Ghana’s Ghana Gold Board (GoldBod) has begun formal engagements with Zimbabwe-based Better Brands to establish a dedicated financing centre for artisanal and small-scale mining (ASM) operators, in what officials are describing as a significant step toward deepening sector formalisation and improving access to capital for small-scale miners.

At the centre of the discussions is a proposed financing facility aimed specifically at hard rock mining operations, which require higher capital investment than alluvial mining and have historically been underserved by formal financial institutions. The model under discussion would provide miners with access to capital, equipment, and technical services, addressing constraints that have long suppressed productivity and pushed operators toward informal channels.

Beyond financing, the initiative envisions providing miners with access to modern processing infrastructure, including milling equipment, explosives, generators, and fuel, to reduce operational losses and improve gold recovery rates. Officials say the intervention is designed to enhance both output quality and environmental compliance across the ASM value chain.

Better Brands Zimbabwe brings direct operational experience to the partnership. The company is Zimbabwe’s government-designated largest gold-buying agent, with an established track record of aggregating gold from artisanal miners and providing integrated financial, technical, and operational support to small-scale producers. That experience in structuring ASM supply chains is expected to inform the financing models being proposed for Ghana’s sector.

GoldBod, established under Act 1140 in March 2025 as Ghana’s sole authority for buying, selling, and exporting gold and other precious minerals, assumed full trading responsibility for the ASM gold programme from January 2026. The Board has since been pursuing a series of structural reforms aimed at funnelling Ghana’s significant informal gold production into official channels. In 2025, ASM output rose by more than 60 percent to approximately 3.1 million ounces, surpassing industrial mine production for the first time and reinforcing the sector’s growing importance to Ghana’s export economy.

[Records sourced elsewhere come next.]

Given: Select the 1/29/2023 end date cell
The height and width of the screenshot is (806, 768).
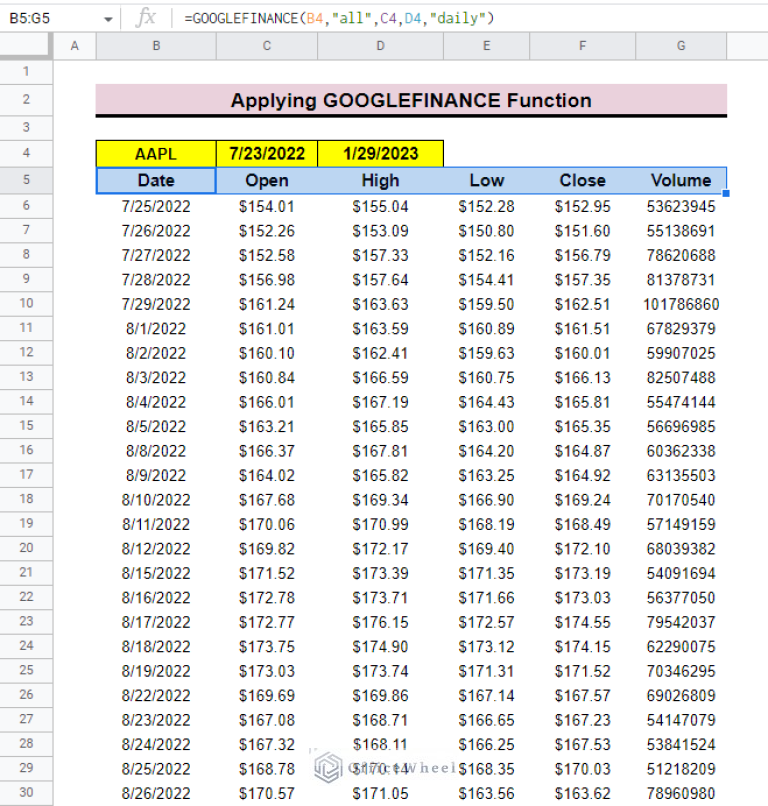Looking at the screenshot, I should (x=380, y=154).
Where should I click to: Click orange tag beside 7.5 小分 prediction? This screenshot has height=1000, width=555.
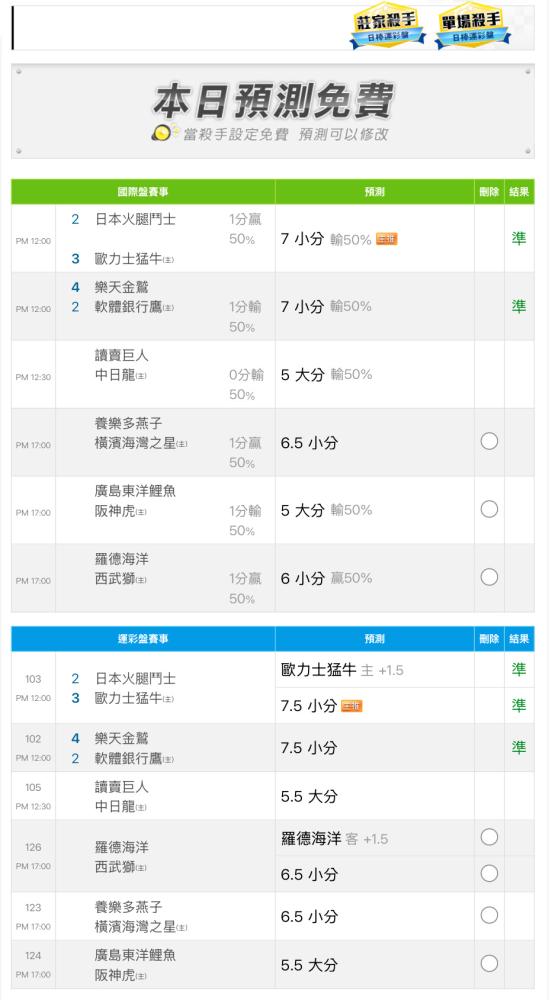pos(352,706)
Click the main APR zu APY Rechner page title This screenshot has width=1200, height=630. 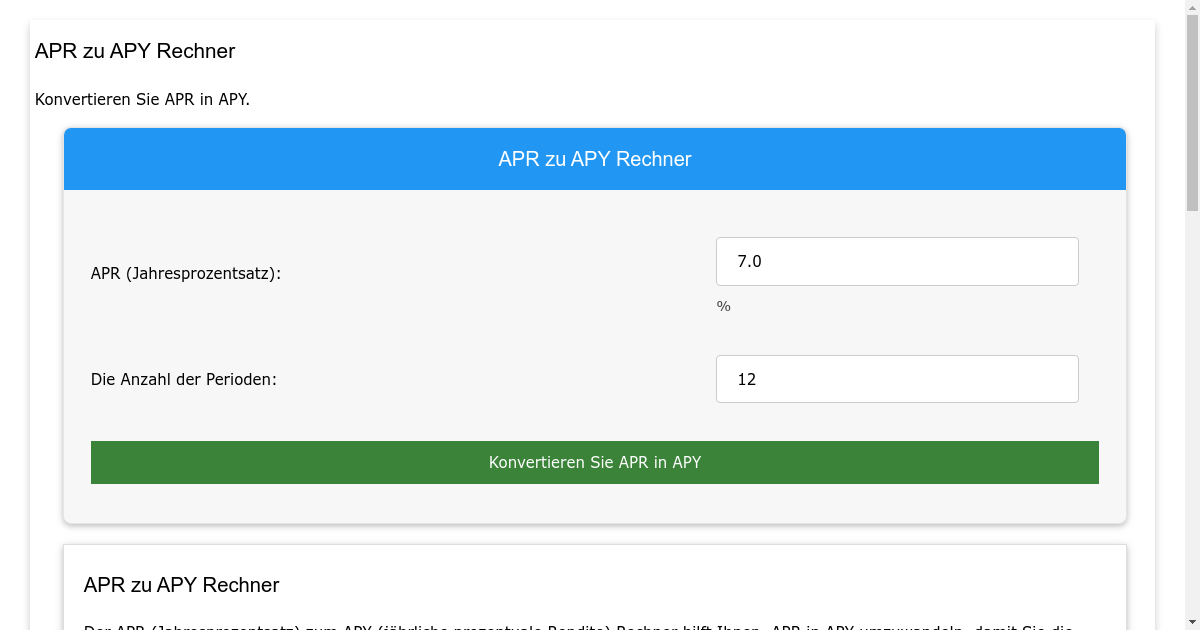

GoldBod is now targeting annual ASM output of 127 metric tonnes over the next three years, a figure that authorities estimate could generate more than $20 billion in annual export earnings at current gold price levels. Achieving that target will require structural improvements in how miners are financed, equipped, and supported, making the Better Brands partnership central to the Board’s longer-term strategy.

The initiative also reflects a wider push to strengthen sector governance and improve traceability within Ghana’s gold value chain, a priority given the significant volumes of ASM gold that have historically left the country through unregulated routes. Ghana lost an estimated $11.4 billion to gold smuggling between 2019 and 2023, according to the non-profit foundation Swissaid.